Monday, November 1, 2010

HBR - Envy at work

Three Stars
"Envy At Work", from the April 2010 issue of HBR.

Why is envy a bad thing? For one it is considered one of the seven deadly sins. It damages your self-respect. It makes you obsess with the other person's success, when you should really be focused on your own success. That causes you stop working towards your own performance, your success.
Envy damages relationships, disrupts teams, and undermines organizational performance.
And the bloody feeling is so difficult to admit, isn't it? When the other person gets promoted, or recognized, or praised, or a bigger salary hike, or stock options, or a bonus, or a bigger cubicle, or a bigger office, how many people go and congratulate the person, "Congratulations Bob. You sure worked hard as hell in sucking up to the boss. I would have fired you and your sorry posterior long back, after tarring your face, had I been your boss. I should have got that promotion, and I deserve it, and you don't, and you never will. But congratulations again!" Nah! You aren't doing that, are you? Mostly the congratulations are going to be of the form, "Hey! Congratulations Bob! Well done", delivered with clenched teeth. Most of the time there is a stony silence and an even stonier glare. Right? There is no emoticon or clenched-teeth-smiley for that, yet. And how do we explain it ourselves and others? "Of course he was going to get promoted. After all, he is the boss' yes-man" or "He gets to have spend time with the boss, so of course he is going to be promoted" or "that was MY idea he stole and passed it off as his own, and if I go to the boss now, I will be seen as just being negative."

The authors claim, ambitiously I would opine,
In the course of our research, we’ve found that it is possible to prevent yourself from being consumed by envy and even to harness it to your advantage. In this article we’ll explain how to recognize potentially destructive thoughts and behaviors; refocus them into more generous, productive ones; and make yourself more open to others, more receptive to change, and more fulfilled at work. We will also off er suggestions for managing envy within your team.
Even without reading any further, I think this paragraph sets impossibly high goals to meet. Let's see how the authors actually fare.

Sour grapes.
Envy manifests itself mostly in the form of disparagement and distancing.
When people have qualities we envy but cannot easily acquire, like beauty or charm, we tend to dismiss the value of those qualities and even treat them with scorn
Psychologists have often termed this as a "coping mechanism" or a "defence mechanism." Disparagement and distancing, along with trivialization, intellectualization, and even denial, are all forms of coping with someone else's success.
However, as Scott's charm catapulted him higher, Marty’s envy won out. He undermined Scott in conversations at the watercooler, seethed whenever his rival spoke at meetings, and barely made eye contact with him. Marty grew disengaged from the organization as well, distancing himself from teammates and refusing to mentor younger analysts ... Once considered a superstar, Marty now lacked passion for his work and performed poorly.

Be friends with strangers
Yes. If you don't know someone who succeeds, you will not be as unhappy as when someone you know succeeds.
According to psychologist Abraham Tesser, people are indeed unhappier when a close friend succeeds in a personally relevant domain than when a stranger does. Strangers are an abstraction...
How To Be Successful, and Less Envious
This is what the authors suggest for individuals:
  • Pinpoint what makes you envious
  • Don’t focus on other people; focus on yourself.
  • Affirm yourself.
And for teams and managers:
  • Share power
  • Make what is scarce plentiful (have plenty of one on one meetings with your team members)
  • Beware of linguistic triggers
  • Give enviers and their targets different spheres of influence

That's it? No secret mantra to chant every morning? No ritualistic effigy burning advice to exorcise the demons of envy? No shouting profanities into a pillow? Hmm... doing the right thing is tougher than it is. It is easy to write about it, but difficult to practice.

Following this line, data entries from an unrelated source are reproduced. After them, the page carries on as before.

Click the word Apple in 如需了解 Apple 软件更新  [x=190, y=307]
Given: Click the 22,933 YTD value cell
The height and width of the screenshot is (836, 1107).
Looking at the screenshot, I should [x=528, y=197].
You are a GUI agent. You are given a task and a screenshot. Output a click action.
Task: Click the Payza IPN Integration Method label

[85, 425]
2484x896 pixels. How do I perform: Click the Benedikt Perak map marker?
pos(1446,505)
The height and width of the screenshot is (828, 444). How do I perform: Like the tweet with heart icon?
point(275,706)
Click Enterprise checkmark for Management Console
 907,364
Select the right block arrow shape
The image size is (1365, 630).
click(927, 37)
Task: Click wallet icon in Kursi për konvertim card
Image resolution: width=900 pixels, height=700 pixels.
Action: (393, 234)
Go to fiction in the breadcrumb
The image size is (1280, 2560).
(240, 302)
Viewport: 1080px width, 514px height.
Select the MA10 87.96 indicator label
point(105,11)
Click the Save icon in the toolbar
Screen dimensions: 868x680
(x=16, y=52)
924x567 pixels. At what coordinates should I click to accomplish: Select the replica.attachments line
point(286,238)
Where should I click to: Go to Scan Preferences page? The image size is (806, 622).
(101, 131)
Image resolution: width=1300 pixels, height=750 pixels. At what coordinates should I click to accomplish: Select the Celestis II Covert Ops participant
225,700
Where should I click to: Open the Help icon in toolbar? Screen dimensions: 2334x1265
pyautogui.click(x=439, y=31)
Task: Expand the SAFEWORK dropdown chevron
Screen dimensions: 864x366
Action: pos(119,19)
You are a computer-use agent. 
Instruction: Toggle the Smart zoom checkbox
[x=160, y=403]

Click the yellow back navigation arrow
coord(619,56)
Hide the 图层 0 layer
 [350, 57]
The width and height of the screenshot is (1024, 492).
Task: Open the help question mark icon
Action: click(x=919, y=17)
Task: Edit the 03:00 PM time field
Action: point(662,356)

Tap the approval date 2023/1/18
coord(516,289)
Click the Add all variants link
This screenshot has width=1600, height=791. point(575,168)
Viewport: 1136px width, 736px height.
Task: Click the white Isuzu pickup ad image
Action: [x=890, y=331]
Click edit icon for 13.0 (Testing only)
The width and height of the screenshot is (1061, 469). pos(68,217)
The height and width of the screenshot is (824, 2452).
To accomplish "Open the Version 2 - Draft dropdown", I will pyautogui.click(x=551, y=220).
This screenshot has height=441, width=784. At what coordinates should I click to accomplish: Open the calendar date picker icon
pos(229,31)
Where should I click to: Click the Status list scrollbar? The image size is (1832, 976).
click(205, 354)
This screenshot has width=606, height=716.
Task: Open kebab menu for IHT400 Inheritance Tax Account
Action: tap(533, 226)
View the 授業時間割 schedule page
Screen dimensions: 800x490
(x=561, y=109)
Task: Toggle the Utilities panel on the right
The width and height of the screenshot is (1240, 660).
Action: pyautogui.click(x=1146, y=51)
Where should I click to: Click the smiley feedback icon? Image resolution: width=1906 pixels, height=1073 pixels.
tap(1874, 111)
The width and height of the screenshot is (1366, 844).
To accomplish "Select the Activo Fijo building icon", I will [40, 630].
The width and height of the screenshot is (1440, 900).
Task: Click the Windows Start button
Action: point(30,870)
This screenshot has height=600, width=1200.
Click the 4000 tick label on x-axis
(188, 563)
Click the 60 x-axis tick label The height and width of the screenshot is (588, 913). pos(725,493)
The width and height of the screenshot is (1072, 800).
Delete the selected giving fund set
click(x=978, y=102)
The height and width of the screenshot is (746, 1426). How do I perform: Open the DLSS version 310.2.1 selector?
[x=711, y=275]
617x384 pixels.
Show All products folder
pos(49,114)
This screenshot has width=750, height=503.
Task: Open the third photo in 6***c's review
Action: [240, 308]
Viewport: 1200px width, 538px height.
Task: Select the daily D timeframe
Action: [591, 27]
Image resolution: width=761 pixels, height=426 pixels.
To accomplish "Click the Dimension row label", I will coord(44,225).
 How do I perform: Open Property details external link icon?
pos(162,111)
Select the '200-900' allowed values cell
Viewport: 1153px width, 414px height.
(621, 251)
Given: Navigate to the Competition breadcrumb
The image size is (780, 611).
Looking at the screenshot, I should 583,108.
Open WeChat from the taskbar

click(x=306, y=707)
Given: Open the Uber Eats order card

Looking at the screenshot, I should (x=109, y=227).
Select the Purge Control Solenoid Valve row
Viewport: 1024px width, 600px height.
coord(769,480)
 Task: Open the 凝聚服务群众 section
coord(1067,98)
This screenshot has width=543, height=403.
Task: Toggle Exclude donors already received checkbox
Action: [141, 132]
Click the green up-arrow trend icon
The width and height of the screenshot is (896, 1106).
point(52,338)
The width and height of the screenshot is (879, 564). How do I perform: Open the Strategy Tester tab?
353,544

I would say that more research, more advice, and a more persuasively text is required here. The title is inviting, but the main course disappoints.

A zero-sum situation is how most people approach other peoples' success as. That is, the size of the pie is fixed. If he succeeds, then it means, ipso facto, that I do not. After all, there is room for only one "manager", or "director", or even "CEO", isn't there? How many people know the "next most important person after the CEO" at a company? Or how many people know that you could have been the manager instead of the other person? And therefore got that double-wide cubicle, or that office, instead of the cubicle you are forced to dwell in currently? On the other hand, and there is always another hand, isn't there? On the other hand, people succeed as a team. We fail as individuals, but we succeed as teams. Microsoft Bob is widely regarded as a failure. The Yugo is regarded as the worst car of all time by many (1985 Yugo GV - The 50 Worst Cars of All Time - TIME, Wikipedia). How many people are there that go about putting their stint at these products as a highlight of their resume? Not many you would suppose. "The product I worked on was a pile of dog-crap, but I, and I alone, was the shining star there." That wouldn't really work well, would it? The bottom line is that success is a team effort. So remember, success has a hundred fathers, failure is an orphan with a hundred siblings.